In response to the point made by the noble Lord, Lord Allan, I agree that it will be up to the ambulance’s trust, or the other trust when we come to other parts, to use its best judgment on how to achieve those minimum service levels. It is at management level, but it is then our job as the Government to hold them to account. Clearly, if during these strike actions the trust was not achieving minimum service levels, and there were certain standards which put patient safety at risk, in those circumstances I would be expected, as would any Minister, to ask the relevant trust why that was the case and perhaps to reconsider, because its judgment call did not bear fruit on that occasion. This is all about trying to give the trust part of the toolkit to ensure what we all want, which is minimum service levels. We are not compelling it; we are giving it the choice to do it. We hope that it is never needed but we believe it is an important part of the toolkit.

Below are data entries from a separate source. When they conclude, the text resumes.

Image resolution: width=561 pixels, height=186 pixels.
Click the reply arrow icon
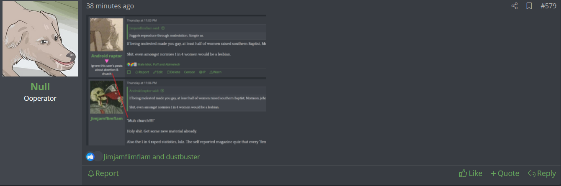(532, 173)
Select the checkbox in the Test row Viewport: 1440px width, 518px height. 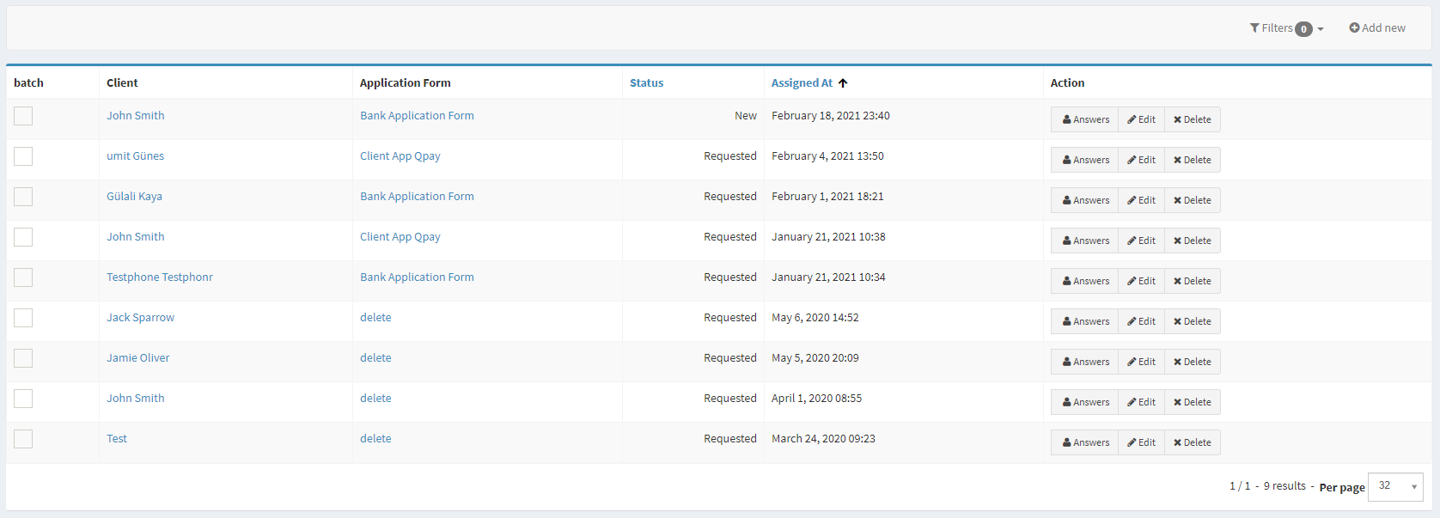point(23,439)
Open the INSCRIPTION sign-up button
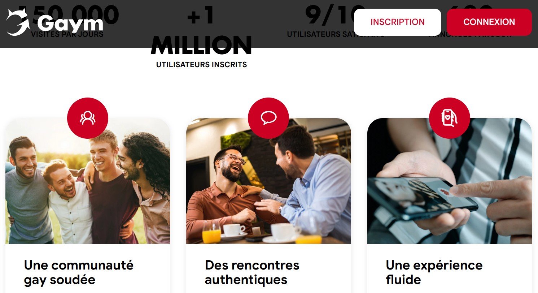Viewport: 538px width, 293px height. pyautogui.click(x=397, y=22)
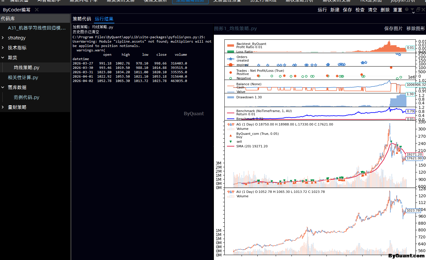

My Lords, I note that no Tory Back-Benchers are speaking in favour of the Government in this part of the debate. I note also the comments made by the noble Lord, Lord Rooker, who came at it in a different way to how I did. The House is again and again butting against the question “If not now, when?” We have the power to act. Not acting is as much of a choice as acting is. I am sorry to disappoint the noble Lord, Lord Rooker, but I am aware of the time and the pressure to move on to more votes, so I beg leave to withdraw the amendment.